(Items from a data source)
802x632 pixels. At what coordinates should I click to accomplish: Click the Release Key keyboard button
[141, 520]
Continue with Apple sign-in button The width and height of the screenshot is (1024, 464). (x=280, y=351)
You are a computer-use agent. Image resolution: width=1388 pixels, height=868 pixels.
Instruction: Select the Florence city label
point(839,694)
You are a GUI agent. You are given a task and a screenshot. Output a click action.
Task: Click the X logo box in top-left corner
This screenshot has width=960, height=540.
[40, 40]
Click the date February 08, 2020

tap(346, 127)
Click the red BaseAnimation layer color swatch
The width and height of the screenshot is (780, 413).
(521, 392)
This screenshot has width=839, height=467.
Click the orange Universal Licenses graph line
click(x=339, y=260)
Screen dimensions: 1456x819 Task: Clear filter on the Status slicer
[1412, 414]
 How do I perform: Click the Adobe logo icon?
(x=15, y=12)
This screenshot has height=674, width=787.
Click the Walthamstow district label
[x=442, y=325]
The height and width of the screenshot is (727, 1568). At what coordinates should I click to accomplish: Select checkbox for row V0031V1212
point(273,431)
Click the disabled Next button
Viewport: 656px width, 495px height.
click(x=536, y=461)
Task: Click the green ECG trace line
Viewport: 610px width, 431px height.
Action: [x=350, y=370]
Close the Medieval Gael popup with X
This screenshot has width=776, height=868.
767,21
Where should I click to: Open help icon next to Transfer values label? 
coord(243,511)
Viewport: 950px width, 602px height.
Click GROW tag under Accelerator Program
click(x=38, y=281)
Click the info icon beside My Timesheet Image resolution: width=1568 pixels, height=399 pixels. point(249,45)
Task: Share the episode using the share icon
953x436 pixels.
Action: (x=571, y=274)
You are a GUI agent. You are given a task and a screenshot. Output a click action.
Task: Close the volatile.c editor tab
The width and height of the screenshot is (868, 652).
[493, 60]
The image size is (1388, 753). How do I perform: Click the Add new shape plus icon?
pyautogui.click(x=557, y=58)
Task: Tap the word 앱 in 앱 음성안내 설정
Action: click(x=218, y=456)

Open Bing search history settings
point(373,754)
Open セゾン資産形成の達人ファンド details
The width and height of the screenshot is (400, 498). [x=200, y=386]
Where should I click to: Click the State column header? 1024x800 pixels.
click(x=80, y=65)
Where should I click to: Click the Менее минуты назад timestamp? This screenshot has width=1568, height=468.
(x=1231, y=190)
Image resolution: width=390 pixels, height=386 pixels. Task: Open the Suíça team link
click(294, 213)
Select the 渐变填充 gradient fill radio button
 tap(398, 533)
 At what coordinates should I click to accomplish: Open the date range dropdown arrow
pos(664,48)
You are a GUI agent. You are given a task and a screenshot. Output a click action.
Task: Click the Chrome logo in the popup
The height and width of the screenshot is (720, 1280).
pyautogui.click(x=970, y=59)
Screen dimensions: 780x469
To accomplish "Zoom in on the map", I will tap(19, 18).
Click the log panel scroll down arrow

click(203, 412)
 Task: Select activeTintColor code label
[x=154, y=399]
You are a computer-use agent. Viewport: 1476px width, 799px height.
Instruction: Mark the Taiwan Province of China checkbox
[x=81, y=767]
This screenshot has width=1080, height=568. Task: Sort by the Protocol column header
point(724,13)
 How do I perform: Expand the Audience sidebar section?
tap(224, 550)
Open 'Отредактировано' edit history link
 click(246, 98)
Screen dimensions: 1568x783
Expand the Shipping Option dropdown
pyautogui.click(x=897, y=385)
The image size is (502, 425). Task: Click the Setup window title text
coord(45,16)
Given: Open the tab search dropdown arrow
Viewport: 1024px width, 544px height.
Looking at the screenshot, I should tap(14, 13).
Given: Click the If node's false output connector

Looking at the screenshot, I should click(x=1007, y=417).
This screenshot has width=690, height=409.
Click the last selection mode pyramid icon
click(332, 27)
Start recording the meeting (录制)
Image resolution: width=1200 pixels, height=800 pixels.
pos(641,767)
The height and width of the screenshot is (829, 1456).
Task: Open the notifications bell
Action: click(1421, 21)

TASK TO CARRY OUT ->
Please give all of the entries again, exactly as written.

RESULT ->
802x632 pixels. At what coordinates should I click to accomplish: Click the Release Key keyboard button
[141, 520]
Continue with Apple sign-in button The width and height of the screenshot is (1024, 464). (x=280, y=351)
You are a computer-use agent. Image resolution: width=1388 pixels, height=868 pixels.
Instruction: Select the Florence city label
point(839,694)
You are a GUI agent. You are given a task and a screenshot. Output a click action.
Task: Click the X logo box in top-left corner
This screenshot has width=960, height=540.
[40, 40]
Click the date February 08, 2020

tap(346, 127)
Click the red BaseAnimation layer color swatch
The width and height of the screenshot is (780, 413).
(521, 392)
This screenshot has width=839, height=467.
Click the orange Universal Licenses graph line
click(x=339, y=260)
Screen dimensions: 1456x819 Task: Clear filter on the Status slicer
[1412, 414]
 How do I perform: Click the Adobe logo icon?
(x=15, y=12)
This screenshot has height=674, width=787.
Click the Walthamstow district label
[x=442, y=325]
The height and width of the screenshot is (727, 1568). At what coordinates should I click to accomplish: Select checkbox for row V0031V1212
point(273,431)
Click the disabled Next button
Viewport: 656px width, 495px height.
click(x=536, y=461)
Task: Click the green ECG trace line
Viewport: 610px width, 431px height.
Action: [x=350, y=370]
Close the Medieval Gael popup with X
This screenshot has width=776, height=868.
767,21
Where should I click to: Open help icon next to Transfer values label? 
coord(243,511)
Viewport: 950px width, 602px height.
Click GROW tag under Accelerator Program
click(x=38, y=281)
Click the info icon beside My Timesheet Image resolution: width=1568 pixels, height=399 pixels. point(249,45)
Task: Share the episode using the share icon
953x436 pixels.
Action: (x=571, y=274)
You are a GUI agent. You are given a task and a screenshot. Output a click action.
Task: Close the volatile.c editor tab
The width and height of the screenshot is (868, 652).
[493, 60]
The image size is (1388, 753). How do I perform: Click the Add new shape plus icon?
pyautogui.click(x=557, y=58)
Task: Tap the word 앱 in 앱 음성안내 설정
Action: click(x=218, y=456)

Open Bing search history settings
point(373,754)
Open セゾン資産形成の達人ファンド details
The width and height of the screenshot is (400, 498). [x=200, y=386]
Where should I click to: Click the State column header? 1024x800 pixels.
click(x=80, y=65)
Where should I click to: Click the Менее минуты назад timestamp? This screenshot has width=1568, height=468.
(x=1231, y=190)
Image resolution: width=390 pixels, height=386 pixels. Task: Open the Suíça team link
click(294, 213)
Select the 渐变填充 gradient fill radio button
 tap(398, 533)
 At what coordinates should I click to accomplish: Open the date range dropdown arrow
pos(664,48)
You are a GUI agent. You are given a task and a screenshot. Output a click action.
Task: Click the Chrome logo in the popup
The height and width of the screenshot is (720, 1280).
pyautogui.click(x=970, y=59)
Screen dimensions: 780x469
To accomplish "Zoom in on the map", I will tap(19, 18).
Click the log panel scroll down arrow

click(203, 412)
 Task: Select activeTintColor code label
[x=154, y=399]
You are a computer-use agent. Viewport: 1476px width, 799px height.
Instruction: Mark the Taiwan Province of China checkbox
[x=81, y=767]
This screenshot has width=1080, height=568. Task: Sort by the Protocol column header
point(724,13)
 How do I perform: Expand the Audience sidebar section?
tap(224, 550)
Open 'Отредактировано' edit history link
 click(246, 98)
Screen dimensions: 1568x783
Expand the Shipping Option dropdown
pyautogui.click(x=897, y=385)
The image size is (502, 425). Task: Click the Setup window title text
coord(45,16)
Given: Open the tab search dropdown arrow
Viewport: 1024px width, 544px height.
Looking at the screenshot, I should tap(14, 13).
Given: Click the If node's false output connector

Looking at the screenshot, I should click(x=1007, y=417).
This screenshot has width=690, height=409.
Click the last selection mode pyramid icon
click(332, 27)
Start recording the meeting (录制)
Image resolution: width=1200 pixels, height=800 pixels.
pos(641,767)
The height and width of the screenshot is (829, 1456).
Task: Open the notifications bell
Action: click(1421, 21)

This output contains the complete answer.